In addition, the value of the result of the non-linear function here is z bits of value corresponding to the bit width of the output data. The storage unit 2203″ outputs the value of the non-linear function stored in the memory address corresponding to the input addition result X.
The output unit 2206 outputs the value output by the storage unit 2203″ to the outside. Note that the output unit 2206 may perform a calculation to obtain a result of further applying a correction function for taking into account the non-linearity to the output of the storage unit 2203″ and output the value after the application of the correction function.
Further, the storage unit 2203″ may be replaced with a predetermined calculation circuit in this example.
The Relu calculation circuit unit 2207 refers to the sign bit of the input value X (addition result X output by the adder unit 2202″). The Relu calculation circuit unit 2207 outputs a value of z bit length indicating “0” regardless of the input value when the sign bit is “1” (negative), and outputs the input value X as is when the sign bit is “0” (positive).

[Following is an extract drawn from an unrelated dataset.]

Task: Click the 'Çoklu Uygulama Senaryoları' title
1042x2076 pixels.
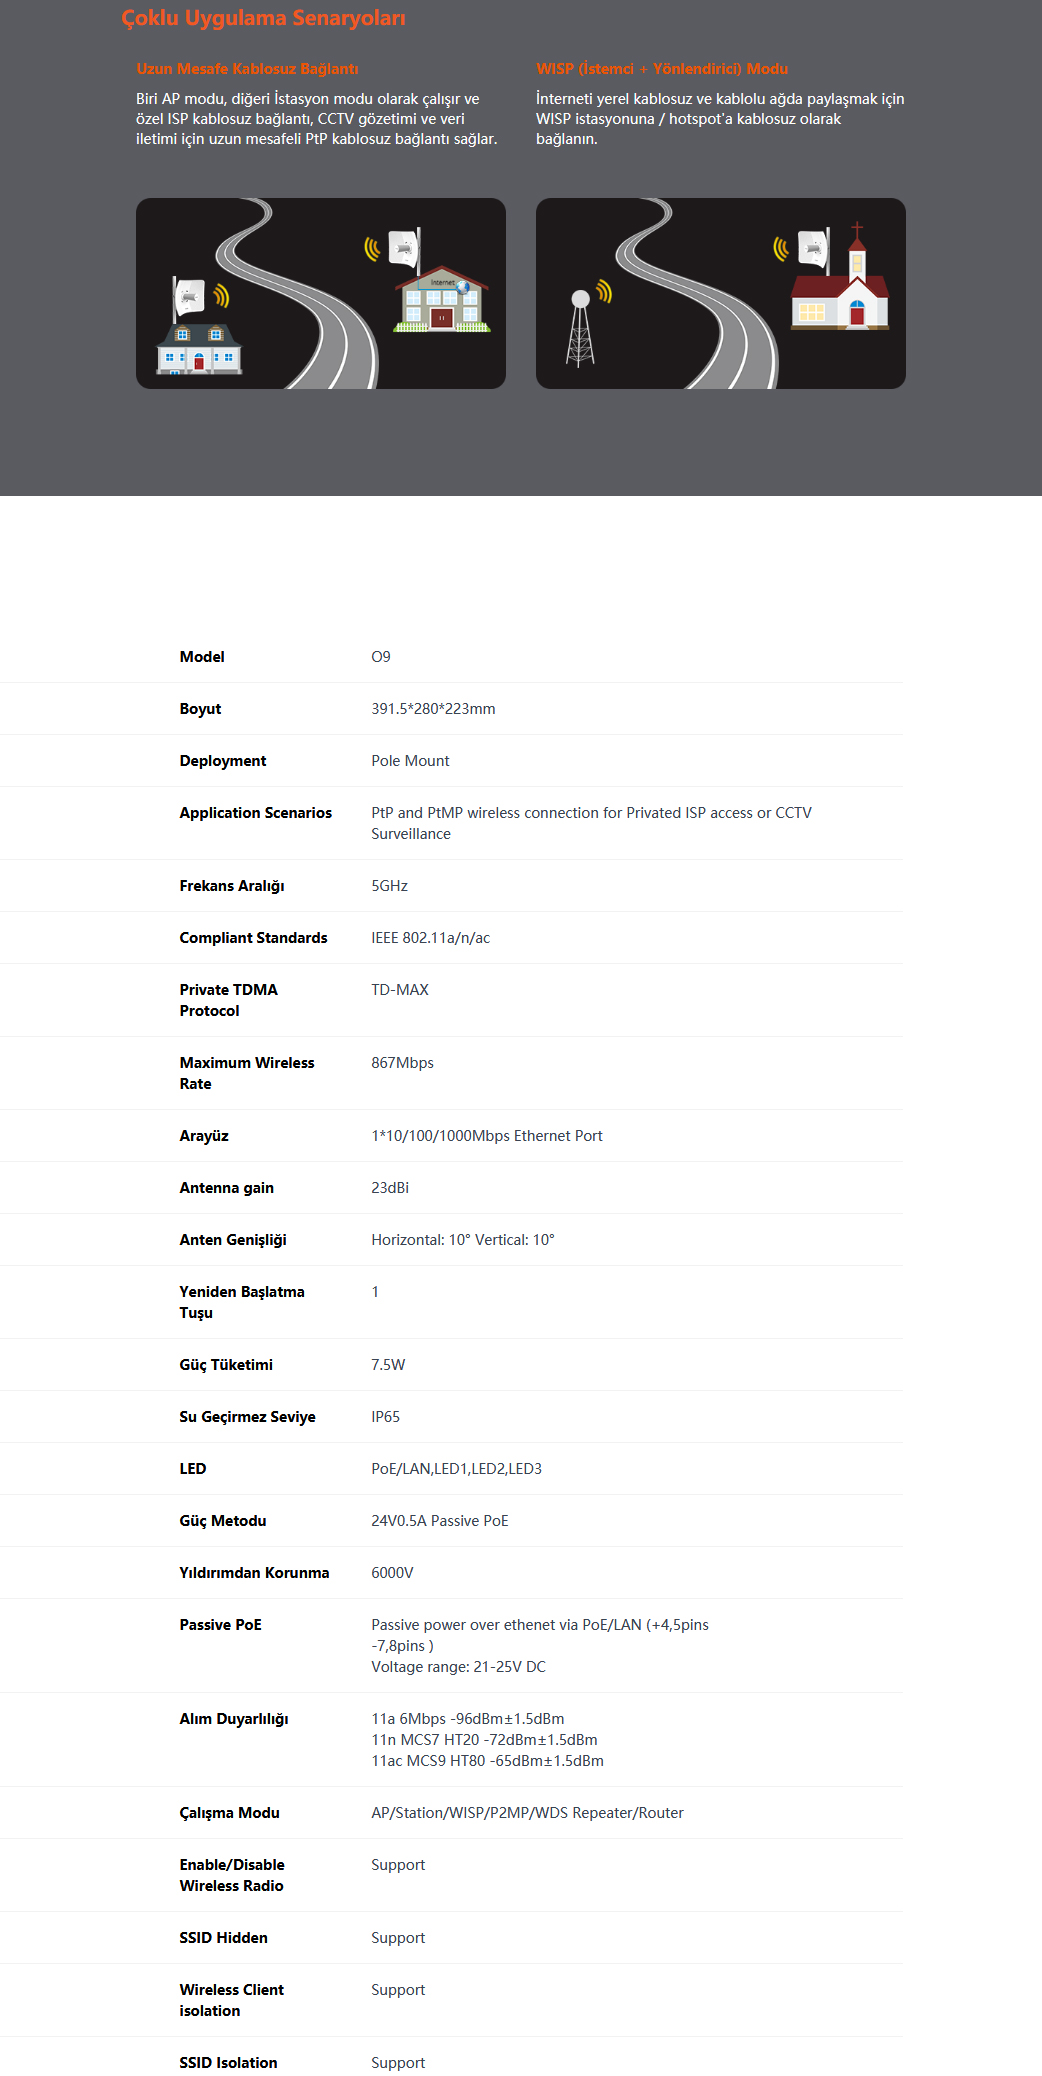Action: (x=263, y=18)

According to this example, the storage unit 2203″ does not have to be implemented, and the configuration of the hardware can be simple. Note that, although the Relu calculation circuit is described as an example of the calculation circuit here, the present embodiment is not limited to this, and any circuit can be used as long as the circuit indicates a function (particularly, a non-linear function) that can be realized by simple hardware, such as a circuit that outputs an calculation result of a HardSwish function.
In addition, the calculation result of the adder unit 2202 (so to speak, because the weight is “1,” and the data is accumulated) tends to overflow (exceeds the maximum value) in each neuron cell circuit 220 in the present embodiment.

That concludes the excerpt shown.